And her breakout role was hardly the girl next door: In 2002, Gyllenhaal won rave reviews and a flurry of movie industry awards for her performance in the film “Secretary.” She stars opposite James Spader as Lee Holloway, a fragile young woman recovering from a mental breakdown who becomes involved in a sadomasochistic relationship with her obsessive lawyer boss.

Critics marveled that Gyllenhaal managed to lend her character a guileless enthusiasm that made her seem less an abused woman than one on a joyful journey of self-discovery, even while being spanked.

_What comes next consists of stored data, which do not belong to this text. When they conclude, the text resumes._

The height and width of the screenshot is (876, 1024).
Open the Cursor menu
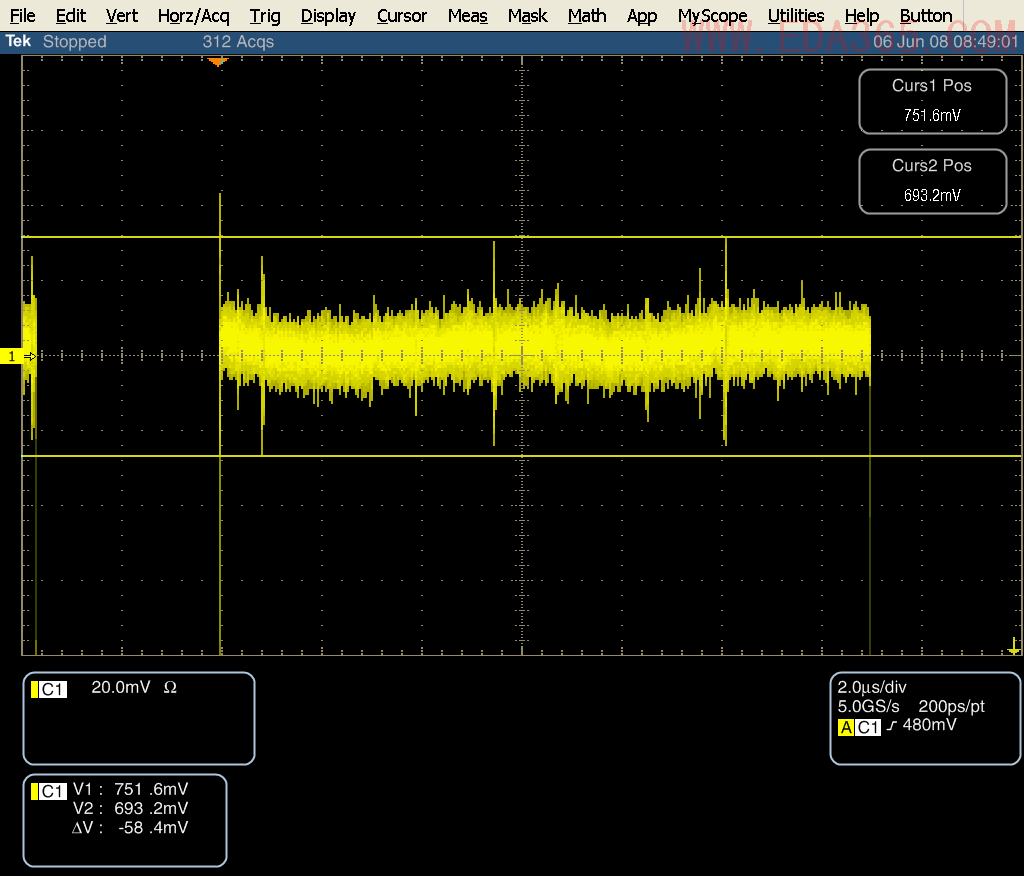pos(402,16)
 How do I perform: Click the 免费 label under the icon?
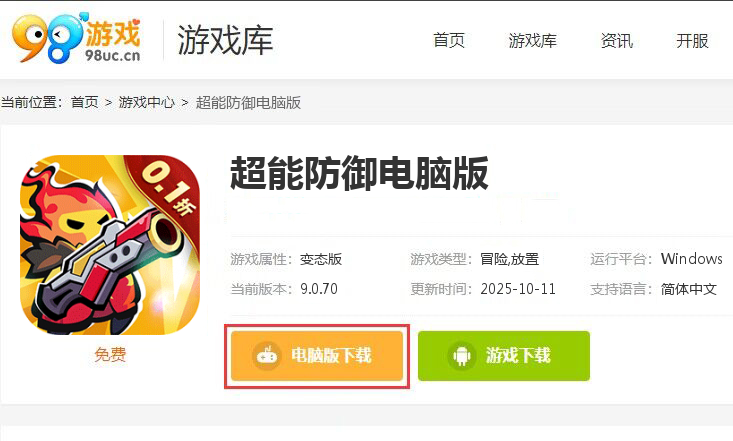point(110,354)
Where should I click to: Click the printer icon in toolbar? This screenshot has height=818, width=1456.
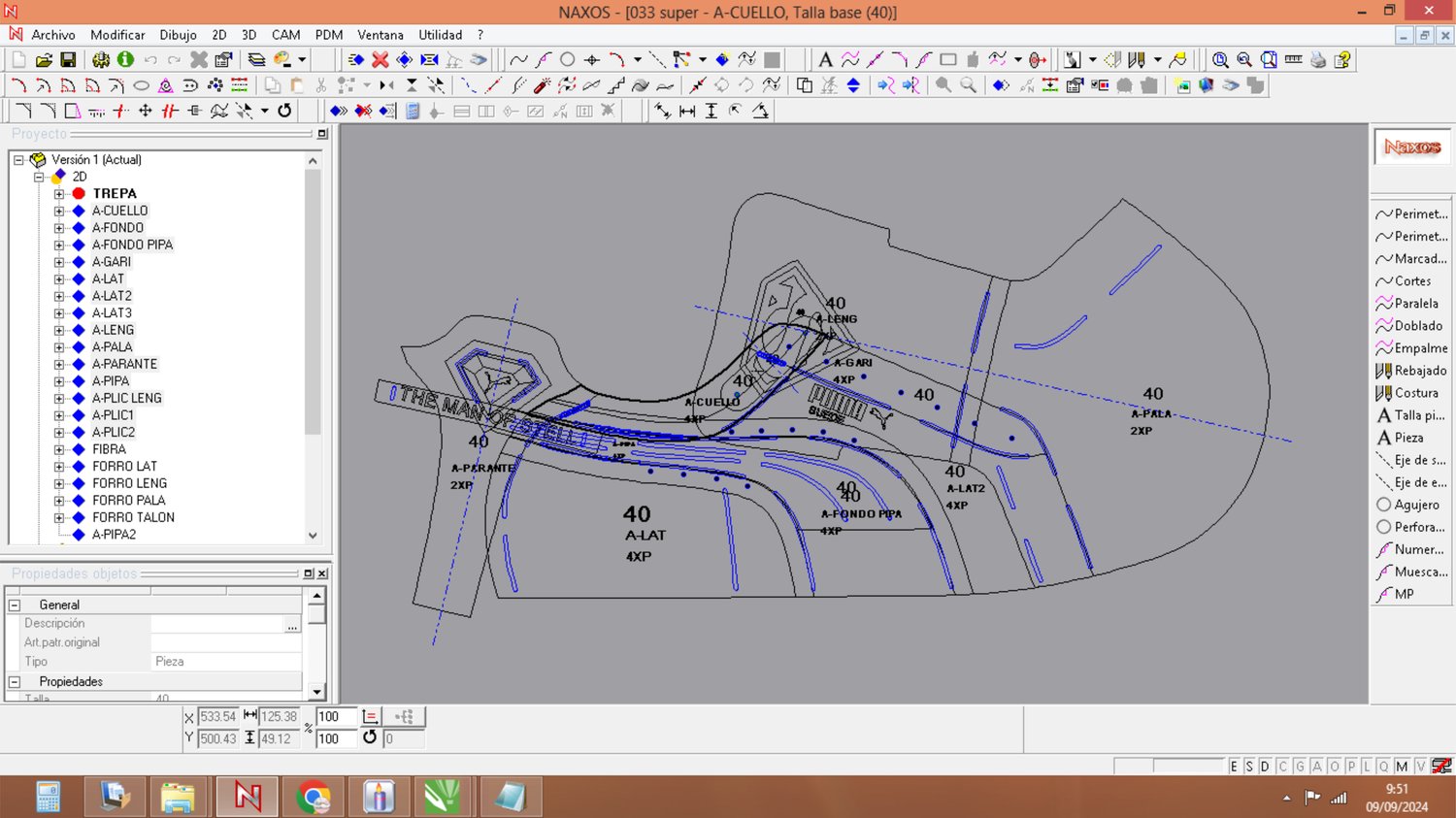1317,60
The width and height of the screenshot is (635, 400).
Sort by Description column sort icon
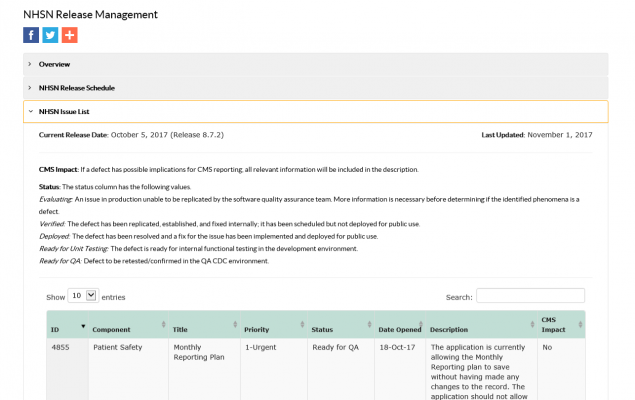(x=530, y=325)
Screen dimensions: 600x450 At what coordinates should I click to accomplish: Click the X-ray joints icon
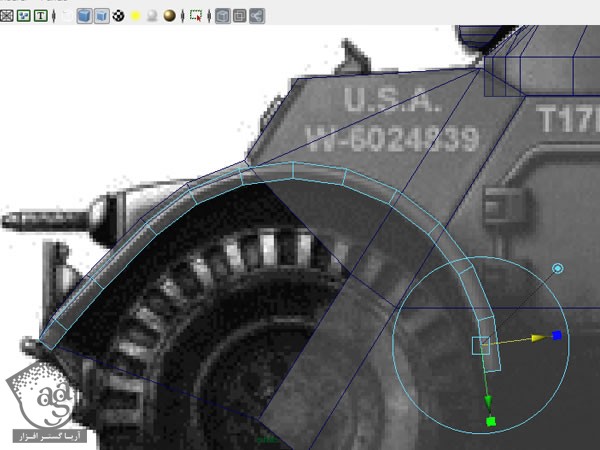click(257, 15)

“I think I have been playing people who are broken in some way, but are becoming aware of it,” says Gyllenhaal, who is part of a Hollywood mini-dynasty that includes her actor brother and her parents, director Stephen Gyllenhaal and screenwriter Naomi Foner. “And I think that is much more healthy than doing a romantic comedy about somebody who seems perfect.”

Gyllenhaal (pronounced JILL-en hall) followed that performance with roles in the quirky “Adaptation” and the recently released “Casa de Los Babys,” in which she plays one of six women who travel to Mexico to adopt babies.

And opening in mid-December is “Mona Lisa Smile,” starring Julia Roberts as a Wellesley College instructor in the early 1950s who seeks to inspire her students to pursue their dreams despite societal pressure to marry, have children and wear pearls. Gyllenhaal plays Giselle -- the promiscuous one.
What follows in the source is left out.